Games’ brain seemed to work in slogans; the texts he wrote himself were as minimalistic as his images.  ‘I am not an artist.  I am a graphic thinker,’ he said. ‘The harder I work, the simpler it looks.’  It was only when he began to work for London Transport that he realised his ambition of an entirely word-free poster.  But even so, as Naomi Games discovered when she began to scrutinize her father’s work with a magnifying glass, he managed to hide lettering in almost all his posters, quietly and lovingly scattering everywhere the initials of his wife, his children, and even his lover.

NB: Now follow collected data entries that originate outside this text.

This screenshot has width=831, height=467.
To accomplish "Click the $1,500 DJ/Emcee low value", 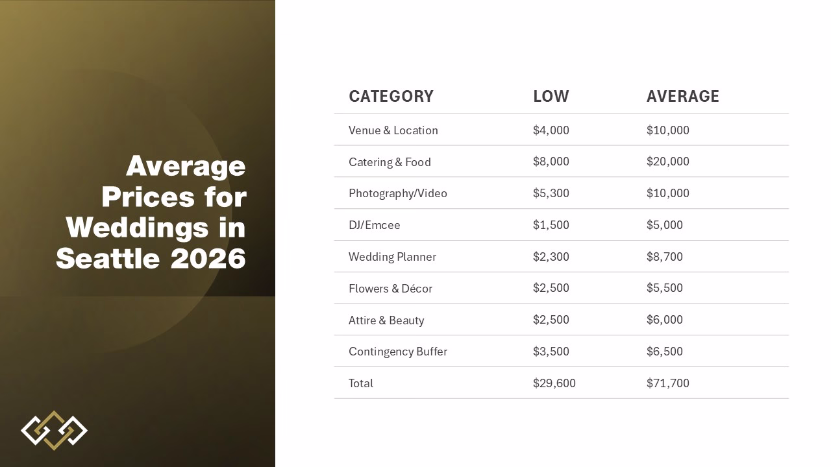I will (551, 225).
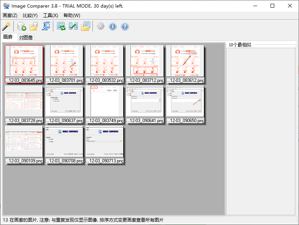Click the compare two galleries icon
The image size is (299, 225).
click(73, 26)
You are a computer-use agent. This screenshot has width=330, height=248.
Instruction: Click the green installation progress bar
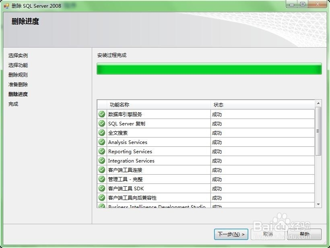tap(209, 69)
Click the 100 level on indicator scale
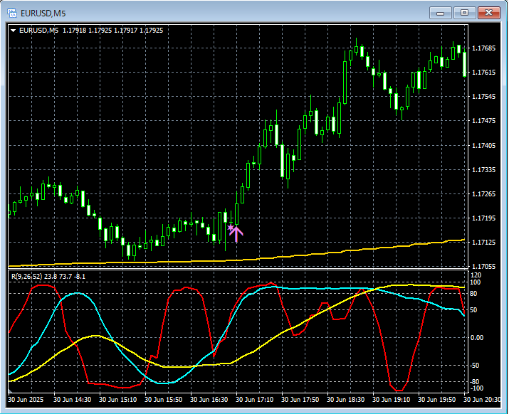 coord(476,282)
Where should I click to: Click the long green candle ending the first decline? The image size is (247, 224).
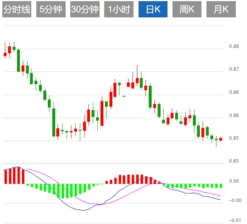(54, 122)
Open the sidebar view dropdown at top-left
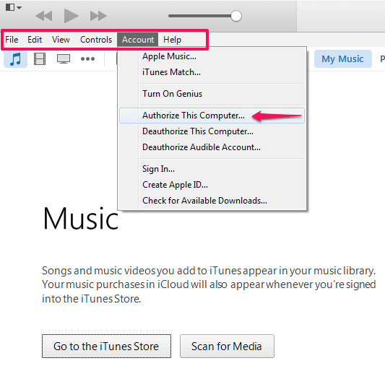This screenshot has width=385, height=392. [x=14, y=7]
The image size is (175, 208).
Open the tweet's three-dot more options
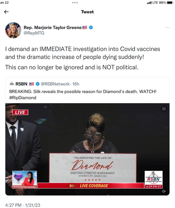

‘It is permissible to break all the rules…but only successfully.’  This statement from Over my shoulder, a book in which Games set out his professional philosophy, is reproduced on one of the museum’s walls.  Like so many of Games’ working rules, it has application far beyond the field of graphic design.  He always had to balance work for the causes in which he believed with work for commercial clients, like Guinness, the Financial Times, BOAC and the Jersey Tourist Board.  For this last commission he was asked if he could ‘do’ a girl in a bikini on a beach. Yes, he replied, and went away to produce his playful and prize-winning designs in which the letter ‘J’ is transformed into deckchairs, shells and sticks of rock.  ‘What happened to the girl in the bikini?’ they asked. ‘I said I could do it.  I didn’t say I would.’ 


I laughed when I saw his comment: ‘I do my best work for Jewish causes, and they give me most trouble.’  I wanted to cheer when I read, in Over My Shoulder, ‘We have seen the results of the sell-out to the client on a grand scale in Nazi Germany, in other dictatorships, and in Russia and the satellite countries, where designers are held under rigid control.  A designer must therefore be convinced that what he is doing is right, not only for himself but for his fellow men.’  (Some things are too important to reduce to a slogan.)  An autodidact whose old school report stated that he was ‘weak’ at drawing, Games didn’t believe in art schools.  Yet for seven years he taught one day a week at the Royal College of Art, where another set of initials provided another working maxim.  A designer has to work with the ‘three cs’ he told his students – Curiosity, Courage and Concentration.  But don’t forget the Cash and the Cheques, Games would add, ever the idealistic pragmatist.